Required work | Would you please print exactly the lines that run from the one with "This screenshot has width=1291, height=580." to the last line of the data, both included, without any pictures?

Screenshot grounding data:
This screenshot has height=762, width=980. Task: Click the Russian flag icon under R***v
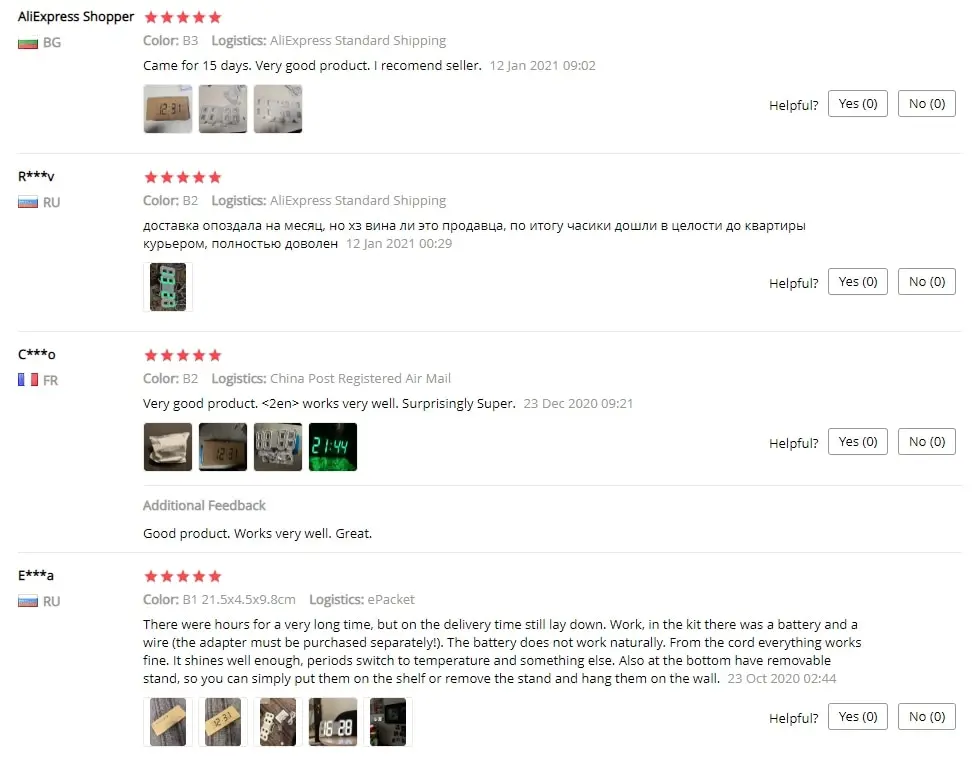28,203

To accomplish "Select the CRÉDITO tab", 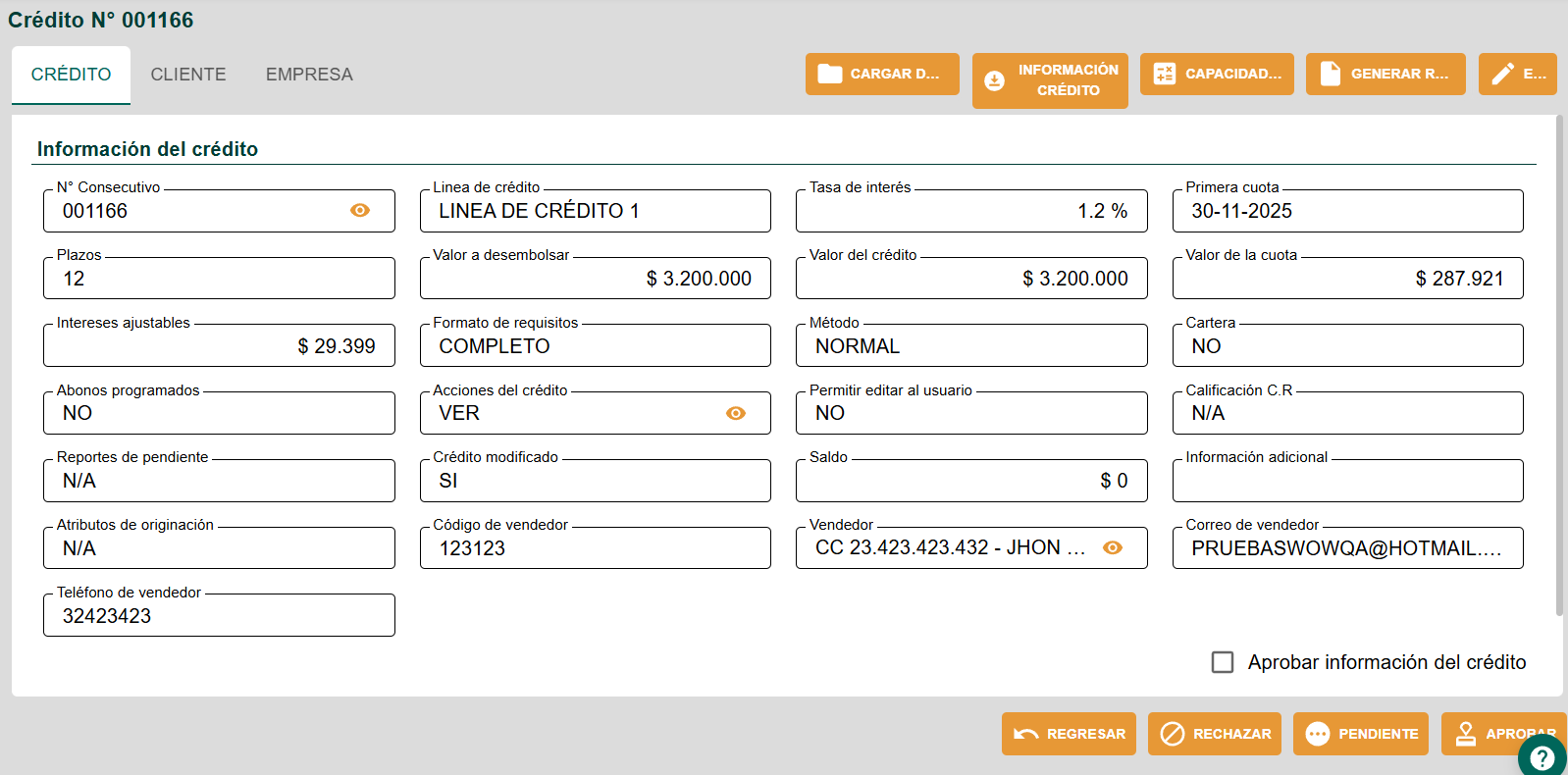I will [x=71, y=75].
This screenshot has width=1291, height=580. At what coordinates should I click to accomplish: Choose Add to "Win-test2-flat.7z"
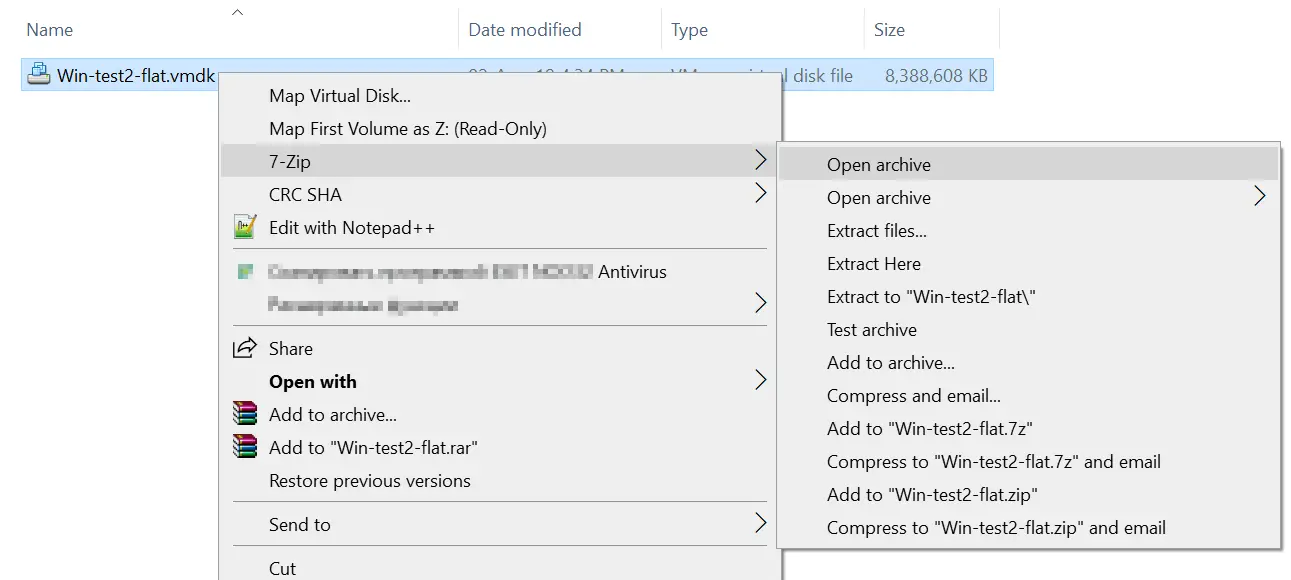click(930, 429)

Solution |
This screenshot has width=1291, height=580. At what coordinates should I click to accomplish: Choose Add to "Win-test2-flat.7z"
click(930, 429)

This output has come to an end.